→ **GOAL OF THE EXERCISE**: Word for word, restate the line containing "You are a computer-use agent. 1188x2576" and all the lines that come after it in the entries below. Include nothing from before it.

→ **Stored data**:

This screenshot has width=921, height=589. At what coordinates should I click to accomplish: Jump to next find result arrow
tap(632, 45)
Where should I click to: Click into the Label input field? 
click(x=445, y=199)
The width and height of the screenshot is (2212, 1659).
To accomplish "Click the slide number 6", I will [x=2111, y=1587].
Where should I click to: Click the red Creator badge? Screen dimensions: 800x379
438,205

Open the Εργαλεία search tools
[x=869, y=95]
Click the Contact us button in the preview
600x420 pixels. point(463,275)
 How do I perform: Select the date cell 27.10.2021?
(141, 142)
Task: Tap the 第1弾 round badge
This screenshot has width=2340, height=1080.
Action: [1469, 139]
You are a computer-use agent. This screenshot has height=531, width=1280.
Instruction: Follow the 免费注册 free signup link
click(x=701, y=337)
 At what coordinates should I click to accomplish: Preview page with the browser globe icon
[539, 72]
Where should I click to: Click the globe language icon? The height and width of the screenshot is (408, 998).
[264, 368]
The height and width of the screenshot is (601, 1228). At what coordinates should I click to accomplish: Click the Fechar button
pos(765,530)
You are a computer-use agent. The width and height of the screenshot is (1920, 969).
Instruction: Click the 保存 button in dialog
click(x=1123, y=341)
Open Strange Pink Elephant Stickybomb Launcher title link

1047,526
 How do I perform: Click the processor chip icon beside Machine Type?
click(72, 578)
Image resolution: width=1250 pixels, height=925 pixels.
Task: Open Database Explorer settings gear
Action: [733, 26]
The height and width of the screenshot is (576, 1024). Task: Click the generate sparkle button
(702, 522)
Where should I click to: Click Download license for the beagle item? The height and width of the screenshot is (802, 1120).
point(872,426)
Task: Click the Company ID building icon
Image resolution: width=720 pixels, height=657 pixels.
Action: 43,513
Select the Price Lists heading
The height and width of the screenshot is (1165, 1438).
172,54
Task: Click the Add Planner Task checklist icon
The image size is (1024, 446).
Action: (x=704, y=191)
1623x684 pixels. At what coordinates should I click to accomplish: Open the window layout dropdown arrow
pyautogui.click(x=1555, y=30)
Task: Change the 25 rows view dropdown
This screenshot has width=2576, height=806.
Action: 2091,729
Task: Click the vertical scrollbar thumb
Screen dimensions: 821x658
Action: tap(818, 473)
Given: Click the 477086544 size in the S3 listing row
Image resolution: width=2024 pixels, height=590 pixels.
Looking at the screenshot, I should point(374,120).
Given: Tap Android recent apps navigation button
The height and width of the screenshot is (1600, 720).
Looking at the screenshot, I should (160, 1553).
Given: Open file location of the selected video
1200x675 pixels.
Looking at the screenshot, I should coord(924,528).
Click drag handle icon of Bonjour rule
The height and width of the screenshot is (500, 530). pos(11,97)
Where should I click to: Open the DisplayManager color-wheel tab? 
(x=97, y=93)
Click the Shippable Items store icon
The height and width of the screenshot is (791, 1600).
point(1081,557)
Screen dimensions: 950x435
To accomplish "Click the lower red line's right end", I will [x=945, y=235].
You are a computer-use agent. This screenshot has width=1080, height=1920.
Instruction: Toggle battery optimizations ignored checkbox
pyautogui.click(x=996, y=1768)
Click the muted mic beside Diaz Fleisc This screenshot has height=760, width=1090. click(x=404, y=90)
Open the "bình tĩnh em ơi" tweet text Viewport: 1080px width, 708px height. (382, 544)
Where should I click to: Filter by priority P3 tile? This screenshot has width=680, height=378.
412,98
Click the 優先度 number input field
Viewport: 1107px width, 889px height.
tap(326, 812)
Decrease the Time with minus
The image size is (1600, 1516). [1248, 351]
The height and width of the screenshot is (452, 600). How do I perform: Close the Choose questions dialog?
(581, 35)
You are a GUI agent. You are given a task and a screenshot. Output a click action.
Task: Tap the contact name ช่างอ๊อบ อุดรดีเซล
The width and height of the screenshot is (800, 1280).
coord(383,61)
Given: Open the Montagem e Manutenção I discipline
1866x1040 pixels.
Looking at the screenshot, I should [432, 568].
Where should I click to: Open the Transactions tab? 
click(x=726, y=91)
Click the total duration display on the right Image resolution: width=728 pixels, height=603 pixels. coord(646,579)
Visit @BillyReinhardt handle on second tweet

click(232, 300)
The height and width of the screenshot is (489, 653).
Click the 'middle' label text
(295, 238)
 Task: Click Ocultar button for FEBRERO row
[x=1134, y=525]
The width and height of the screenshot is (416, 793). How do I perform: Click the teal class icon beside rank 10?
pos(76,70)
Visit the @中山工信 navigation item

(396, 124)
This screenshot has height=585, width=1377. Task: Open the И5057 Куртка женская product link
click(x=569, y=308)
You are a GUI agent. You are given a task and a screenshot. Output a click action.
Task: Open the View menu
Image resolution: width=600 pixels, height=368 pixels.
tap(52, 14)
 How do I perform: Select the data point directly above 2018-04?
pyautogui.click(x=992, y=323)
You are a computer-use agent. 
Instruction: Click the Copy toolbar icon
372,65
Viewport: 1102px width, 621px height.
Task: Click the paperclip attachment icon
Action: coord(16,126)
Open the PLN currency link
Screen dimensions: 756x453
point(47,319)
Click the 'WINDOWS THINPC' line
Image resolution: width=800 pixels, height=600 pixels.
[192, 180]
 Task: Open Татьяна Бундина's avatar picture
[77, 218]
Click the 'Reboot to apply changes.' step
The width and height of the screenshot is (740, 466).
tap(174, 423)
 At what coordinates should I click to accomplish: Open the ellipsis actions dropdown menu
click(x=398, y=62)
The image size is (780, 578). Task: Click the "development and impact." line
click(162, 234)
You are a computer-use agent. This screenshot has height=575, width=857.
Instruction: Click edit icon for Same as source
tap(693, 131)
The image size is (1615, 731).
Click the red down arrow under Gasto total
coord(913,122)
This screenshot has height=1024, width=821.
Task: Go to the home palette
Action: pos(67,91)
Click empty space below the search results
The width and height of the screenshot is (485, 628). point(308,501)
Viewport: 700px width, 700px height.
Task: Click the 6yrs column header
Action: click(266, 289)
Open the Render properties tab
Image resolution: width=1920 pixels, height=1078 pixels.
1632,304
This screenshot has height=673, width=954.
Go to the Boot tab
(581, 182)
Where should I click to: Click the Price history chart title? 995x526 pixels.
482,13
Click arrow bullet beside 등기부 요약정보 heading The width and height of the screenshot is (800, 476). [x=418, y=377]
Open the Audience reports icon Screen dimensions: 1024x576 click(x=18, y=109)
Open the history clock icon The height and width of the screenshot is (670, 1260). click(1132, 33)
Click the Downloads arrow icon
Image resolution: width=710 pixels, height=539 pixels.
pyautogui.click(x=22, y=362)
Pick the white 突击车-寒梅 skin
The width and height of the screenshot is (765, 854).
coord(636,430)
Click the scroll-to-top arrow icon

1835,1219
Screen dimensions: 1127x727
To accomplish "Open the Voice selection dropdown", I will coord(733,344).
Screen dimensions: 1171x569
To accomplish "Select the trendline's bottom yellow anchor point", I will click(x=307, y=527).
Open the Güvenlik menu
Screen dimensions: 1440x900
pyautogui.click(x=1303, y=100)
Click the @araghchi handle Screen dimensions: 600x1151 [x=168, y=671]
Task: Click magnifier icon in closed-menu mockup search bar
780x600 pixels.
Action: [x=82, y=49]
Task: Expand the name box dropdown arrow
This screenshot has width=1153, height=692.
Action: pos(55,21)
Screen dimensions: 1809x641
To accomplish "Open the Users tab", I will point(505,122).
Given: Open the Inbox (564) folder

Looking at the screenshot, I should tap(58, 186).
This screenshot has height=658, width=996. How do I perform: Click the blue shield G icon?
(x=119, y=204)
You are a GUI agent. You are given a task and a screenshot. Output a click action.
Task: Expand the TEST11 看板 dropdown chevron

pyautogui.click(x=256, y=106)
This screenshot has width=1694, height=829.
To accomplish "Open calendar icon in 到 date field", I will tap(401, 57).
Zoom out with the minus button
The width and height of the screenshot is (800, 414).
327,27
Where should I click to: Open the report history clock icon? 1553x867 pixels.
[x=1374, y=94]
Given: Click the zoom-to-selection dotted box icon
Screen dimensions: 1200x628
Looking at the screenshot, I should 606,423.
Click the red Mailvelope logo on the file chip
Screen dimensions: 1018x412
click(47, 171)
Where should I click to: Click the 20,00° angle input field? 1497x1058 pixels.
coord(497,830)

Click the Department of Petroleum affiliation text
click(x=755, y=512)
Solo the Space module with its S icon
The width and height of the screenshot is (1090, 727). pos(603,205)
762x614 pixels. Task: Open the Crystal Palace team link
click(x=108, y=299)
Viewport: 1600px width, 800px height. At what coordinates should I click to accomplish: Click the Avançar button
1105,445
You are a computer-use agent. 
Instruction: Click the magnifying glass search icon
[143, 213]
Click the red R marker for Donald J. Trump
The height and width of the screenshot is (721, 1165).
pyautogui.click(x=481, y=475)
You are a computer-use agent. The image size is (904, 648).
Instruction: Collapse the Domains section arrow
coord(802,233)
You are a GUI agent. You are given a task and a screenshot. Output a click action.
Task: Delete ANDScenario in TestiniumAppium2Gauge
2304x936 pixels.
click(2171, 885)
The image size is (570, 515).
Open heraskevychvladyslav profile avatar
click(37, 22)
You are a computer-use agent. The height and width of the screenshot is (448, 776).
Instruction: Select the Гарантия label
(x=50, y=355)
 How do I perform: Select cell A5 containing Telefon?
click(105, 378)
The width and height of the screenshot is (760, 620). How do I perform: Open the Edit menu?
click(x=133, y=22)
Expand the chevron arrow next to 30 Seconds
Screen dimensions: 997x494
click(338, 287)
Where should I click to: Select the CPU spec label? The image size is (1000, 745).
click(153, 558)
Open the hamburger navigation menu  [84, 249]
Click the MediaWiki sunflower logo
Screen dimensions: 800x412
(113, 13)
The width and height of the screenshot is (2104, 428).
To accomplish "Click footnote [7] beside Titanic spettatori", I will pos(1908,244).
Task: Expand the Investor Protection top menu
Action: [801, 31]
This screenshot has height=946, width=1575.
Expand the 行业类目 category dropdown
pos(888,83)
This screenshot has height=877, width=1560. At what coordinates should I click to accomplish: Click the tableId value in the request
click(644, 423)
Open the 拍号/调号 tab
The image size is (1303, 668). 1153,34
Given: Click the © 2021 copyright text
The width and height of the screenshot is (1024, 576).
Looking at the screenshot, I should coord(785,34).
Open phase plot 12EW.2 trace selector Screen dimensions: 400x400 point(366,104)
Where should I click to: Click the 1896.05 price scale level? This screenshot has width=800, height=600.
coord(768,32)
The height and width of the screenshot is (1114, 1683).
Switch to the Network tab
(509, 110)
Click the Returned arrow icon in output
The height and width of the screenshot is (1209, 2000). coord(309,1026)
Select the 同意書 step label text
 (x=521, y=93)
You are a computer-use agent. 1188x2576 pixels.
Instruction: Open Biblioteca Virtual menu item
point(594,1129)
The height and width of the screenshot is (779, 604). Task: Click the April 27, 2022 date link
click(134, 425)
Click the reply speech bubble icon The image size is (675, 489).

→ **OUTPUT FOR THIS EXERCISE**:
You are a computer-use agent. 1188x2576 pixels.
Instruction: Open Biblioteca Virtual menu item
point(594,1129)
The height and width of the screenshot is (779, 604). Task: Click the April 27, 2022 date link
click(134, 425)
Click the reply speech bubble icon The image size is (675, 489).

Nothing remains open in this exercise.